* [TASK ITEM] Search the data below for the string "computer". Extract every line that contains it.

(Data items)
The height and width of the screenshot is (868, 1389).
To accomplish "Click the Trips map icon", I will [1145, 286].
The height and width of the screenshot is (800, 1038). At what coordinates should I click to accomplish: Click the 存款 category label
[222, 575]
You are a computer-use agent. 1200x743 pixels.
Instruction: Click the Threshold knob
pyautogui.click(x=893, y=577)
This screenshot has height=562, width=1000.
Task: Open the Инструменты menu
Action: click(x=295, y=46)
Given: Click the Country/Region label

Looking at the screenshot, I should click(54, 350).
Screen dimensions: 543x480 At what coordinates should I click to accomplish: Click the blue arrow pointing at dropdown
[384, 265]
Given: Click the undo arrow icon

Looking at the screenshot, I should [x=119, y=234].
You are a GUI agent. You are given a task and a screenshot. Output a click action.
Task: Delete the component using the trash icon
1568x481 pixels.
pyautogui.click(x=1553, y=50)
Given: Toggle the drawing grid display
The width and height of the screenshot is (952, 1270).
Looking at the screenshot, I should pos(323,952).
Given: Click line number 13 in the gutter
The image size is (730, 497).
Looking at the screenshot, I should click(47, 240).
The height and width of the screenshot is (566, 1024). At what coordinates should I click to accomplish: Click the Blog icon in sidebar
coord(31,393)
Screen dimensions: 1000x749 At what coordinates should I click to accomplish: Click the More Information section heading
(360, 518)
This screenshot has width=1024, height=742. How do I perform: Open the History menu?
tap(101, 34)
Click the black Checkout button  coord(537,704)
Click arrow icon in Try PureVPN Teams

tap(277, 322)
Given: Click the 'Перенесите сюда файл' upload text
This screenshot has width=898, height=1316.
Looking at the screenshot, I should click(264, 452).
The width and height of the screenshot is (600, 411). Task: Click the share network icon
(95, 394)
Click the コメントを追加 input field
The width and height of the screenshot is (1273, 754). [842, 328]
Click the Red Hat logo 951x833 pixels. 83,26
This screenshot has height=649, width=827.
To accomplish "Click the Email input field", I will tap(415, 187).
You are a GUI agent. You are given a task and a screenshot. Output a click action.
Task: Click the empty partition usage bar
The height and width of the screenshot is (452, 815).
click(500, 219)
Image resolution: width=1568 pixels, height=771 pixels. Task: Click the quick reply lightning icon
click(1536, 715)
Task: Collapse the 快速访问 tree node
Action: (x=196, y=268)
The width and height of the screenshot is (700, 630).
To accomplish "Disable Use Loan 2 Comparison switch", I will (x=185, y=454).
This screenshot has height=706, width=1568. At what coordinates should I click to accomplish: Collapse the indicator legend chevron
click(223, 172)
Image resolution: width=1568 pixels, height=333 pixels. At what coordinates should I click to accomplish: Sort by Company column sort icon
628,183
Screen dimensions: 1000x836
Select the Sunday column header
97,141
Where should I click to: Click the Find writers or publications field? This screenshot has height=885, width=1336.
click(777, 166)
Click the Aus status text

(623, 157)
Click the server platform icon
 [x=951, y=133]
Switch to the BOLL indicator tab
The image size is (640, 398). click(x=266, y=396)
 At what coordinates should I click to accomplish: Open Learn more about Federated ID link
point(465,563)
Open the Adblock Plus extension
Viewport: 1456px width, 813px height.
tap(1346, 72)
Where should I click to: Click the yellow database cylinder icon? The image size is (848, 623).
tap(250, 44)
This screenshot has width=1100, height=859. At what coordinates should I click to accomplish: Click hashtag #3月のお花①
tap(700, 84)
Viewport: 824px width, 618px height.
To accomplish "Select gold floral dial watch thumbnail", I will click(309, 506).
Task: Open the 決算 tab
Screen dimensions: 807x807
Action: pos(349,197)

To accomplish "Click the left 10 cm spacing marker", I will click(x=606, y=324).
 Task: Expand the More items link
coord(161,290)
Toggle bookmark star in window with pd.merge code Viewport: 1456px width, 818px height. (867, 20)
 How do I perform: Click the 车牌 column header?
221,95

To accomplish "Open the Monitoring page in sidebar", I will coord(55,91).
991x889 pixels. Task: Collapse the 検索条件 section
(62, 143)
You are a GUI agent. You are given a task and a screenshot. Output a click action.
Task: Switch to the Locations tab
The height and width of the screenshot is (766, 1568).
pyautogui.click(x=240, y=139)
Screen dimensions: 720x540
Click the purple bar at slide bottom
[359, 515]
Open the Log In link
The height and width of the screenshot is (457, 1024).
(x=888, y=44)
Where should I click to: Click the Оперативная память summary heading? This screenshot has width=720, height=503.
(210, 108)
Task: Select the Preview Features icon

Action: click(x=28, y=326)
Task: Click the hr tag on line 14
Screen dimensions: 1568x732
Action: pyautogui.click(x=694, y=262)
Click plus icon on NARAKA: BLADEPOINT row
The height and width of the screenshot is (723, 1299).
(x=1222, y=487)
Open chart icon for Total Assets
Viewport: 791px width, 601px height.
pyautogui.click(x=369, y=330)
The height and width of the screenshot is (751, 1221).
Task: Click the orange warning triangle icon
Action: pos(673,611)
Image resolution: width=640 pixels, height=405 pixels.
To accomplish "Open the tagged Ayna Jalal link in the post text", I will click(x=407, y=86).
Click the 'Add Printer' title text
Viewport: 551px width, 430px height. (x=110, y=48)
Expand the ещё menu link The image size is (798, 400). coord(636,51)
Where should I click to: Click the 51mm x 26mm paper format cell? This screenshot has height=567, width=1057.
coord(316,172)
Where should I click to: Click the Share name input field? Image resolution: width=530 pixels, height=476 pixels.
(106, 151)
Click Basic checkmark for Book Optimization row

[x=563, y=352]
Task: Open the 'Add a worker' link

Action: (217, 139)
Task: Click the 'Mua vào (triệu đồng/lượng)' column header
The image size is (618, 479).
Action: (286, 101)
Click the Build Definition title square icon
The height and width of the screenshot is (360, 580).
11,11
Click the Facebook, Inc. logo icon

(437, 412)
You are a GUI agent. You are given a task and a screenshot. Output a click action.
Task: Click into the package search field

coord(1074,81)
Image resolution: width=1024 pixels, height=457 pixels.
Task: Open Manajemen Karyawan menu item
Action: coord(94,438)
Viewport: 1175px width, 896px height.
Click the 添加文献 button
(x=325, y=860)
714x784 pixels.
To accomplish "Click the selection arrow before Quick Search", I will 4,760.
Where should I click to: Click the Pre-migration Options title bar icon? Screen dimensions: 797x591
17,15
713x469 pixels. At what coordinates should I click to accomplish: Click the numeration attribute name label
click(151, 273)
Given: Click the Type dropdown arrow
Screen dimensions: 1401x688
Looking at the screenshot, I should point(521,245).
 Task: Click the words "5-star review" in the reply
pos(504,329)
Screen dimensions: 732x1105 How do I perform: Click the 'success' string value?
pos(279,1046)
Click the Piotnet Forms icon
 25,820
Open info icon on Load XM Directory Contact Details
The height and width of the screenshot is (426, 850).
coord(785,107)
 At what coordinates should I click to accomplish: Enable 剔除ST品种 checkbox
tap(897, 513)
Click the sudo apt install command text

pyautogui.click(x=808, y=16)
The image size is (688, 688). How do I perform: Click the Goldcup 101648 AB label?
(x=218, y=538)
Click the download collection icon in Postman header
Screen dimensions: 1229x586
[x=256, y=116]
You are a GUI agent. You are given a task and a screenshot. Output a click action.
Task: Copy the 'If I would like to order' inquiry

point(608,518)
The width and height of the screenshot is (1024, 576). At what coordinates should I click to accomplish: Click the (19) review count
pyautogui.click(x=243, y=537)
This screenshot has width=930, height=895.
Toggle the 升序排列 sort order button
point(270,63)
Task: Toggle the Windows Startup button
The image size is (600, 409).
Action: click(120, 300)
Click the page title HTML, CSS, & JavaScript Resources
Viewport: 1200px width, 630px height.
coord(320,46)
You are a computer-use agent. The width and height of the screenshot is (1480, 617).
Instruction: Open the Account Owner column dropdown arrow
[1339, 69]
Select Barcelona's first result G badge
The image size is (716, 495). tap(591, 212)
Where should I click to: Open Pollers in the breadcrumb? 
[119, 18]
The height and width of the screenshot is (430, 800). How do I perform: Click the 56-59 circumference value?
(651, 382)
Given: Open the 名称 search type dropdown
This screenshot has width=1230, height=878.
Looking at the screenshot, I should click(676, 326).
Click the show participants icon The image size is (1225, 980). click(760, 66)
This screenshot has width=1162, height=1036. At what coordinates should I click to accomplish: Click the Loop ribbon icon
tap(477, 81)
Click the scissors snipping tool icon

* [SOLUTION TO THE EXERCISE]
You are a computer-use agent. 1200x743 pixels.
You are a computer-use agent. The width and height of the screenshot is (1480, 617).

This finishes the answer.